Jリーグ観察記BACK NUMBER
低迷するJリーグの人気向上のため、
ピッチの“社長”にも更なる投資を!
text by
木崎伸也Shinya Kizaki
photograph byMasahiro Ura
posted2011/08/27 08:00
ゴールを決め、観客席を指さす川崎フロンターレの“社長”、中村憲剛。先日公開された2010年度のクラブの経営情報では、川崎は営業・経常利益ともに黒字だった
守備を基本とした試合でなく、攻めのサッカーが見たい!
玄人だったら、守備戦術の攻防におもしろ味を見い出せるかもしれないが、初心者にとってはそれでは見所がわかりづらい。特に守備を前提にしたチーム同士が試合をすると、いくらそこにレベルの高い駆け引きがあったとしても、ぱっと見の展開は渋いものになってしまう。
「もっと“社長”に投資をしよう」というのは、言い換えれば、「もっと自分たちがボールを持ったサッカーに本気で取り組もう」ということだ。
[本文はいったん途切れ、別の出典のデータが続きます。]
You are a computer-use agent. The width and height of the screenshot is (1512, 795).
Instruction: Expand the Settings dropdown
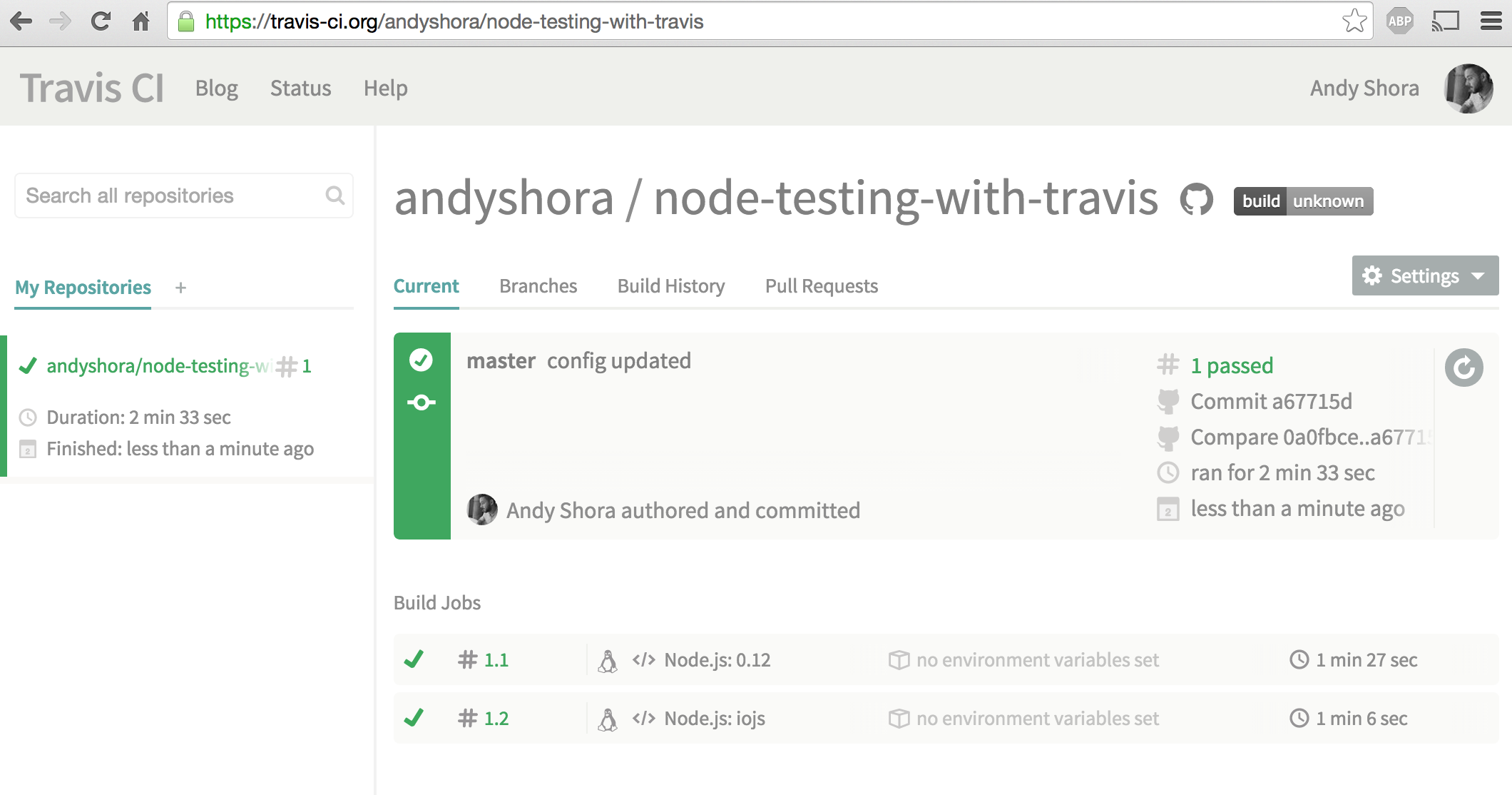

ヨーロッパで通用するであろう質の高い選手がたくさんいるのに、チームとしてその魅力が発揮されてないのは、相手がボールを持つことを前提にしたチームが多いからではないだろうか。リーグ内にもヒエラルキーがあって当然で、すべてのチームが自分たちが主導のサッカーをやる必要はないが、もっと強気に攻めるチームの比率が多くてもいいはずだ。
新規ファンを取り込むべく経営面からも指針を示すべき。
2010年度のJクラブの経営情報が開示され、J2は平均営業収入が上がった一方で、J1は広告料も入場料も落ちた。サッカーファンの裾野は全国で確実に広がっているものの、既存のクラブが新規ファンの獲得に苦戦しているということだろう。
さらに現実的な話をすれば、このあたりのクラブの方向性を組めるのは、経営をする本当の社長の方だ。ピッチ内外で、組織の上に立つリーダーの魅力が問われている。